Work required:
Could you write out all the entries below again, swapping "Spray" for "Brush" and leaving everything else as it is?

(Entries taken from a collection)
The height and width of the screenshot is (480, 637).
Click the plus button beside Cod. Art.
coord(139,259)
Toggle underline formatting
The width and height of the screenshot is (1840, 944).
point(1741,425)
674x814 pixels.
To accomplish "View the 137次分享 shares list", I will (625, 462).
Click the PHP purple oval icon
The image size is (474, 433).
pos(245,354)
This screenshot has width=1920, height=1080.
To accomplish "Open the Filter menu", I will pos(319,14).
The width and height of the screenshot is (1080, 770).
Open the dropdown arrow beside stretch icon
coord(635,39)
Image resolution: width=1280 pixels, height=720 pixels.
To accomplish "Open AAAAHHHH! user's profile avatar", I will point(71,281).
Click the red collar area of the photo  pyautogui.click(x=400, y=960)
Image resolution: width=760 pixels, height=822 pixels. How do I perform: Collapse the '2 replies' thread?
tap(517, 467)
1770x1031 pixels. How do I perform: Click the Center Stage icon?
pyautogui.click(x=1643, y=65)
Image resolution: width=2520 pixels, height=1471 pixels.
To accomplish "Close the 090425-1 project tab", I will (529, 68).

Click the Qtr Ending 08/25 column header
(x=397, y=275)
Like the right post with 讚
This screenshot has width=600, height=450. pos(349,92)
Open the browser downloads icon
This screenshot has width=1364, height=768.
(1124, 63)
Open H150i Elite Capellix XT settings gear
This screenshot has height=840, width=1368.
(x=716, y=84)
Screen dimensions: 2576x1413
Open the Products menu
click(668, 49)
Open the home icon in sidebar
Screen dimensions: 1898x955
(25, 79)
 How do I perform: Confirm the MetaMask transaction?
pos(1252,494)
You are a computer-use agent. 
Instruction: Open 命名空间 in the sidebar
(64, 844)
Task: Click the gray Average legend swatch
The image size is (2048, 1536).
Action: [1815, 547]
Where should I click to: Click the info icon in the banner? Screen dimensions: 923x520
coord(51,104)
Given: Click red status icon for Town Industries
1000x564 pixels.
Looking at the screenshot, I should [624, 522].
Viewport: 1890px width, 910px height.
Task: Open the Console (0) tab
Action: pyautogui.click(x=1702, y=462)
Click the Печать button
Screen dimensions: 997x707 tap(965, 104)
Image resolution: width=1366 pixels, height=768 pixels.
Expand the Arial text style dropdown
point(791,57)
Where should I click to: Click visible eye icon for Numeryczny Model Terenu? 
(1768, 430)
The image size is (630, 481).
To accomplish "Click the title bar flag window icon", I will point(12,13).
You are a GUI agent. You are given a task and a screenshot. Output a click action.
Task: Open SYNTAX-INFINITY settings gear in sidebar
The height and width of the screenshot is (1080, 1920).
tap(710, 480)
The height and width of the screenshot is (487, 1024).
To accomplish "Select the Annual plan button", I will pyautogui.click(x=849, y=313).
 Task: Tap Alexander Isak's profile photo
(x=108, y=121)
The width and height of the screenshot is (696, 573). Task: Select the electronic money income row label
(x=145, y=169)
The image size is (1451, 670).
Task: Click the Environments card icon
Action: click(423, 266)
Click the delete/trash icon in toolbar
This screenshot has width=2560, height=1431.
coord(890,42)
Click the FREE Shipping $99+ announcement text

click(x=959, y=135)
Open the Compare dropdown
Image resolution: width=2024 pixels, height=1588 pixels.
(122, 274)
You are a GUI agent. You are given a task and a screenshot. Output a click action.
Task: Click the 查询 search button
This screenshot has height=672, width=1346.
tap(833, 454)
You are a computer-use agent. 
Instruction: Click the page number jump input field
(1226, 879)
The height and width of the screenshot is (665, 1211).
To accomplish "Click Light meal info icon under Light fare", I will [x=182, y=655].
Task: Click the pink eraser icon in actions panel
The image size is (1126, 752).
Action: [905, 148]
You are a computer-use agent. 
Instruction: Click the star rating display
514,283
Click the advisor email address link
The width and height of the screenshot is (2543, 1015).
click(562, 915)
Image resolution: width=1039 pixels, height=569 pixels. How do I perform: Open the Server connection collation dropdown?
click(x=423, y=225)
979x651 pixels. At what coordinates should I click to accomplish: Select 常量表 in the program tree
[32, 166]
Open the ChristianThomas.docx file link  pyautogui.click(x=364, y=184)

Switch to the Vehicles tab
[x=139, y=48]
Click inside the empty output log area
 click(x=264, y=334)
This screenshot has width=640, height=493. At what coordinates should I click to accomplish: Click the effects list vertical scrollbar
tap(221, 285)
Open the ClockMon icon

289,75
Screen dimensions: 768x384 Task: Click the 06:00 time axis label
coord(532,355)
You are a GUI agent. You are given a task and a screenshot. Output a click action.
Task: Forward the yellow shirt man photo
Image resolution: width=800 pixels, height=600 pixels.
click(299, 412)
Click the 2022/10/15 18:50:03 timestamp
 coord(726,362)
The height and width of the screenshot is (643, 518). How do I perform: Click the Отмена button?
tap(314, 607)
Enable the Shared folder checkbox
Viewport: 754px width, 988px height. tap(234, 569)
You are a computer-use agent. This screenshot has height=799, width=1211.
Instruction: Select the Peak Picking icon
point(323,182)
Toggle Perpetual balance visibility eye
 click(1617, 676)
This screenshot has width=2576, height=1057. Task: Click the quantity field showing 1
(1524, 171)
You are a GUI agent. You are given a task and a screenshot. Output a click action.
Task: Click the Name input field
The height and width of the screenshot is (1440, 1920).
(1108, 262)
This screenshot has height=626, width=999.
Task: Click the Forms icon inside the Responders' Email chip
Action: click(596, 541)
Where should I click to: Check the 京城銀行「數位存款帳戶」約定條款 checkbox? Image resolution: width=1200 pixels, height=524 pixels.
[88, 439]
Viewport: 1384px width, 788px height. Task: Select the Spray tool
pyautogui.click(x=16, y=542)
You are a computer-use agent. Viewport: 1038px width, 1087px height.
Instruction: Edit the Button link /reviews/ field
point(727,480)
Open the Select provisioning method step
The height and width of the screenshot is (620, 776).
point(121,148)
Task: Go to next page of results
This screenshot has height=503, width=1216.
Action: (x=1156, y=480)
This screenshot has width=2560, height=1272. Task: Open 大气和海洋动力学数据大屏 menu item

Result for this exercise:
The height and width of the screenshot is (480, 637).
Click the plus button beside Cod. Art.
coord(139,259)
Toggle underline formatting
The width and height of the screenshot is (1840, 944).
point(1741,425)
674x814 pixels.
To accomplish "View the 137次分享 shares list", I will (625, 462).
Click the PHP purple oval icon
The image size is (474, 433).
pos(245,354)
This screenshot has width=1920, height=1080.
To accomplish "Open the Filter menu", I will pos(319,14).
The width and height of the screenshot is (1080, 770).
Open the dropdown arrow beside stretch icon
coord(635,39)
Image resolution: width=1280 pixels, height=720 pixels.
To accomplish "Open AAAAHHHH! user's profile avatar", I will point(71,281).
Click the red collar area of the photo  pyautogui.click(x=400, y=960)
Image resolution: width=760 pixels, height=822 pixels. How do I perform: Collapse the '2 replies' thread?
tap(517, 467)
1770x1031 pixels. How do I perform: Click the Center Stage icon?
pyautogui.click(x=1643, y=65)
Image resolution: width=2520 pixels, height=1471 pixels.
To accomplish "Close the 090425-1 project tab", I will (529, 68).

Click the Qtr Ending 08/25 column header
(x=397, y=275)
Like the right post with 讚
This screenshot has width=600, height=450. pos(349,92)
Open the browser downloads icon
This screenshot has width=1364, height=768.
(1124, 63)
Open H150i Elite Capellix XT settings gear
This screenshot has height=840, width=1368.
(x=716, y=84)
Screen dimensions: 2576x1413
Open the Products menu
click(668, 49)
Open the home icon in sidebar
Screen dimensions: 1898x955
(25, 79)
 How do I perform: Confirm the MetaMask transaction?
pos(1252,494)
You are a computer-use agent. 
Instruction: Open 命名空间 in the sidebar
(64, 844)
Task: Click the gray Average legend swatch
The image size is (2048, 1536).
Action: [1815, 547]
Where should I click to: Click the info icon in the banner? Screen dimensions: 923x520
coord(51,104)
Given: Click red status icon for Town Industries
1000x564 pixels.
Looking at the screenshot, I should [624, 522].
Viewport: 1890px width, 910px height.
Task: Open the Console (0) tab
Action: pyautogui.click(x=1702, y=462)
Click the Печать button
Screen dimensions: 997x707 tap(965, 104)
Image resolution: width=1366 pixels, height=768 pixels.
Expand the Arial text style dropdown
point(791,57)
Where should I click to: Click visible eye icon for Numeryczny Model Terenu? 
(1768, 430)
The image size is (630, 481).
To accomplish "Click the title bar flag window icon", I will point(12,13).
You are a GUI agent. You are given a task and a screenshot. Output a click action.
Task: Open SYNTAX-INFINITY settings gear in sidebar
The height and width of the screenshot is (1080, 1920).
tap(710, 480)
The height and width of the screenshot is (487, 1024).
To accomplish "Select the Annual plan button", I will pyautogui.click(x=849, y=313).
 Task: Tap Alexander Isak's profile photo
(x=108, y=121)
The width and height of the screenshot is (696, 573). Task: Select the electronic money income row label
(x=145, y=169)
The image size is (1451, 670).
Task: Click the Environments card icon
Action: click(423, 266)
Click the delete/trash icon in toolbar
This screenshot has width=2560, height=1431.
coord(890,42)
Click the FREE Shipping $99+ announcement text

click(x=959, y=135)
Open the Compare dropdown
Image resolution: width=2024 pixels, height=1588 pixels.
(122, 274)
You are a GUI agent. You are given a task and a screenshot. Output a click action.
Task: Click the 查询 search button
This screenshot has height=672, width=1346.
tap(833, 454)
You are a computer-use agent. 
Instruction: Click the page number jump input field
(1226, 879)
The height and width of the screenshot is (665, 1211).
To accomplish "Click Light meal info icon under Light fare", I will [x=182, y=655].
Task: Click the pink eraser icon in actions panel
The image size is (1126, 752).
Action: [905, 148]
You are a computer-use agent. 
Instruction: Click the star rating display
514,283
Click the advisor email address link
The width and height of the screenshot is (2543, 1015).
click(562, 915)
Image resolution: width=1039 pixels, height=569 pixels. How do I perform: Open the Server connection collation dropdown?
click(x=423, y=225)
979x651 pixels. At what coordinates should I click to accomplish: Select 常量表 in the program tree
[32, 166]
Open the ChristianThomas.docx file link  pyautogui.click(x=364, y=184)

Switch to the Vehicles tab
[x=139, y=48]
Click inside the empty output log area
 click(x=264, y=334)
This screenshot has width=640, height=493. At what coordinates should I click to accomplish: Click the effects list vertical scrollbar
tap(221, 285)
Open the ClockMon icon

289,75
Screen dimensions: 768x384 Task: Click the 06:00 time axis label
coord(532,355)
You are a GUI agent. You are given a task and a screenshot. Output a click action.
Task: Forward the yellow shirt man photo
Image resolution: width=800 pixels, height=600 pixels.
click(299, 412)
Click the 2022/10/15 18:50:03 timestamp
 coord(726,362)
The height and width of the screenshot is (643, 518). How do I perform: Click the Отмена button?
tap(314, 607)
Enable the Shared folder checkbox
Viewport: 754px width, 988px height. tap(234, 569)
You are a computer-use agent. This screenshot has height=799, width=1211.
Instruction: Select the Peak Picking icon
point(323,182)
Toggle Perpetual balance visibility eye
 click(1617, 676)
This screenshot has width=2576, height=1057. Task: Click the quantity field showing 1
(1524, 171)
You are a GUI agent. You are given a task and a screenshot. Output a click action.
Task: Click the Name input field
The height and width of the screenshot is (1440, 1920).
(1108, 262)
This screenshot has height=626, width=999.
Task: Click the Forms icon inside the Responders' Email chip
Action: click(596, 541)
Where should I click to: Check the 京城銀行「數位存款帳戶」約定條款 checkbox? Image resolution: width=1200 pixels, height=524 pixels.
[88, 439]
Viewport: 1384px width, 788px height. Task: Select the Brush tool
pyautogui.click(x=16, y=542)
You are a computer-use agent. Viewport: 1038px width, 1087px height.
Instruction: Edit the Button link /reviews/ field
point(727,480)
Open the Select provisioning method step
The height and width of the screenshot is (620, 776).
point(121,148)
Task: Go to next page of results
This screenshot has height=503, width=1216.
Action: (x=1156, y=480)
This screenshot has width=2560, height=1272. Task: Open 大气和海洋动力学数据大屏 menu item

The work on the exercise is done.